The French Court of Auditors has published its annual report this morning. It is an absolutely massive document, but we have dug out a few interesting findings and recommendations – many of which do not exactly make for happy reading for French President François Hollande and his government:

    • According to the Court, France’s public deficit for 2012 will “in all likelihood be close” to the target of 4.5% of GDP. However, the report warns that “important uncertainties remain” over the final figure, which is only due to be disclosed at the end of March. Therefore, “a deficit higher than 4.5% of GDP cannot be ruled out.”
    • Unsurprisingly, the Court stresses that the government’s growth forecast for 2013 (+0.8%) is much more optimistic than those made by the IMF, the European Commission and the OECD – which all agree on 0.3%. The 0.5% difference, estimates the Court, could mean 0.25% of GDP increase in the deficit by the end of 2013.
    • Crucially, growth forecasts have an impact on revenue estimates as well – especially when it comes to tax and social security deductions (which the French call prélèvements obligatoires, compulsory deductions). The French government is betting on a 2.6% increase of this type of revenue for this year – again, far too optimistic. Tax and social security deductions, the Court explains, are closely linked to how much the economy grows, and have a significant level of ‘elasticity’ – meaning that they may well be lower than expected even if (and it’s a big if by now) the French economy were actually to grow by 0.8% in 2013.
    • The Court concludes that the structural deficit targets (which are relevant under the fiscal treaty and the so-called Excessive Deficit Procedure) are “attainable”. However, the nominal deficit target of 3% of GDP for 2013 is “very weakened” by the slowing down of the economy. 

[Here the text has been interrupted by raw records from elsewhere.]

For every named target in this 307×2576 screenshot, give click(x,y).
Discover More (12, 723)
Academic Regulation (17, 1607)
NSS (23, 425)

    • On the recommendations side, the Court notes that the French government’s deficit reduction effort has relied too much on tax hikes. Therefore, the Court argues, “Stepping up the efforts to rein in spending in the public administration as a whole is now the absolute priority. In fact, the structural [deficit reduction] effort for 2013 is unbalanced: it relies on public spending control for less than 25%, and over 75% on increases in mandatory deductions.” 

    Some fairly damning assessments then, and we have only scratched the surface of the report. This is also not the first time Hollande has faced this type of criticism from the Cour de comptes. The French Economy Ministry has responded to the report, saying the government sticks to its targets for 2012-13, but will “reappraise” its growth forecast in the new stability programme, due to be submitted to the French parliament in mid-April. Could this be the first step towards a public admission that France will miss its 2013 deficit target?